For multiple targets:

recon/
  targets_file_name/
    target1/
    target2/
    mixed/

--------------------------------------------------------------------

## 🔍 Module Breakdown

### Subdomain Enumeration
Tools:
- subfinder
- assetfinder

Output:
- all_subs.txt

---

### Live Host Discovery
Tools:
- httpx-toolkit / httprobe

Output:
- alive_subs.txt
- plain_domains.txt

---

### URL Collection
Tools:
- gau
- waybackurls
- katana

Output:
- all_urls.txt

---

### JavaScript Analysis
Tools:
- LinkFinder
- JSParser
- xnLinkFinder

Output:
- jsfiles.txt
- extracted endpoints

---

### Parameter Discovery
Tool:
- arjun

Output:
- arjun_params.txt

---

### Aggregation
Output:
- final_endpoints.txt
- endpoints_with_params.txt

--------------------------------------------------------------------

## 📊 Report Generation

Automatically generates:

recon_summary_<timestamp>.txt

Includes:

- Target details  
- Scan duration  
- Subdomains discovered  
- Live hosts  
- URLs collected  
- JavaScript files  
- Endpoints  
- Parameters  

--------------------------------------------------------------------

## ⚠️ Interrupt Handling

Single Ctrl+C:
→ Opens interactive menu  

Options:

c → Restart tool  
n → Skip tool  
s → Stop scan  

Double Ctrl+C:
→ Force exit  

--------------------------------------------------------------------

## 🧹 Filtering & Exclusions

Supports:

- Single domain exclusion (-skip-u)
- File-based exclusion (-skip-f)

Applies filtering across all output files.
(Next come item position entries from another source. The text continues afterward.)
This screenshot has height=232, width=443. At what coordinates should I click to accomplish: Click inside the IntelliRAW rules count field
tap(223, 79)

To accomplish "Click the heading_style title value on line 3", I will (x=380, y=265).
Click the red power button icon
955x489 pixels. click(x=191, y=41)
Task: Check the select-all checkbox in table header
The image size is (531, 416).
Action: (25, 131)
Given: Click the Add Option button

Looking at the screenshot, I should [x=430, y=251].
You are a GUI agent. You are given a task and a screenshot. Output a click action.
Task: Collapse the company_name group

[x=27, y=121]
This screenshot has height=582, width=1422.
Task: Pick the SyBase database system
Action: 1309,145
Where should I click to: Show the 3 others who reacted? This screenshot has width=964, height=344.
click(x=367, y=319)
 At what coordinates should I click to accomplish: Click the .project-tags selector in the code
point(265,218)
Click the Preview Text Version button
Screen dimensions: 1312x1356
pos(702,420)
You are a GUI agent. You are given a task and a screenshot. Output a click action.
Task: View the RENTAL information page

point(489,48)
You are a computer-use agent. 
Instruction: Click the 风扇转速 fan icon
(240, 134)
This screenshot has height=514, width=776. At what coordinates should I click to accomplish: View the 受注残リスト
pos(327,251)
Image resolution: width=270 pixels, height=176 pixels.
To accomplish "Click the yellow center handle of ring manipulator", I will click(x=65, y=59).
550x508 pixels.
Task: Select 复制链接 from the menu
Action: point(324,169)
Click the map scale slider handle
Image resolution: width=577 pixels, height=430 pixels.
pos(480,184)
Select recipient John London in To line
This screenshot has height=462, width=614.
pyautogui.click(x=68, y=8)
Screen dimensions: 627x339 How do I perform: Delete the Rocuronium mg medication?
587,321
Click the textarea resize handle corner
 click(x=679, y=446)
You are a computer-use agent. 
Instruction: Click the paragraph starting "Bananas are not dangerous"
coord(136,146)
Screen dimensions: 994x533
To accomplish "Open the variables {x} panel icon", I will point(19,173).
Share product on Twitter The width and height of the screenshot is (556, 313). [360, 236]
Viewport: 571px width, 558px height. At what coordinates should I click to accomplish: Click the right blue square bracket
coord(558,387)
--------------------------------------------------------------------

## 🔗 Aggregation Mode

For multi-target scans:

- Individual results per target  
- Combined dataset in "mixed" directory  

Useful for large-scale recon.

--------------------------------------------------------------------

## 🧠 Design Philosophy

- Automation-first  
- Maximum coverage  
- Clean output  
- Modular pipeline  
- Resilient execution  

--------------------------------------------------------------------

## ⚡ Example Workflow

1. Run SurfMap  
2. Analyze endpoints_with_params.txt  
3. Feed into fuzzers (ffuf, Burp Suite, etc.)  
4. Identify vulnerabilities  

--------------------------------------------------------------------

## 🚧 Limitations

- Requires external tools setup  
- Performance depends on system resources  
- Optional tools enhance coverage  

--------------------------------------------------------------------

## 🔮 Future Improvements

- Parallel execution  
- GUI interface  
- Cloud recon support  
- Built-in vulnerability scanning  

--------------------------------------------------------------------

## 👨‍💻 Author

Created by: Khrish  
Cybersecurity Specialist & VAPT Analyst  

--------------------------------------------------------------------

## 🚦 Versions
### 2.0.0
2.0.0 - SQLite recon database, async DAG pipeline, queue-driven workers, improved httpx parsing, and release documentation refresh

### 1.2.0
1.2.0 - Dependency setup flow refactor, Added setup mode and environment bootstrap, Removed forced reinstall flag

### 1.0.0
1.0.0 - Base Version  
1.0.1 - Few Updates  
1.0.2 - Added interactive c, s, n to Continue, Stop, Next
1.1.0 - Python Packaging Published

--------------------------------------------------------------------

## ⚖️ Disclaimer

This tool is intended for authorized security testing and educational purposes only.

Do NOT use it against systems without permission.

--------------------------------------------------------------------

## 🔐 Final Note

SurfMap is a complete reconnaissance framework built for serious security work.

Use it responsibly. Stay ethical. Stay secure.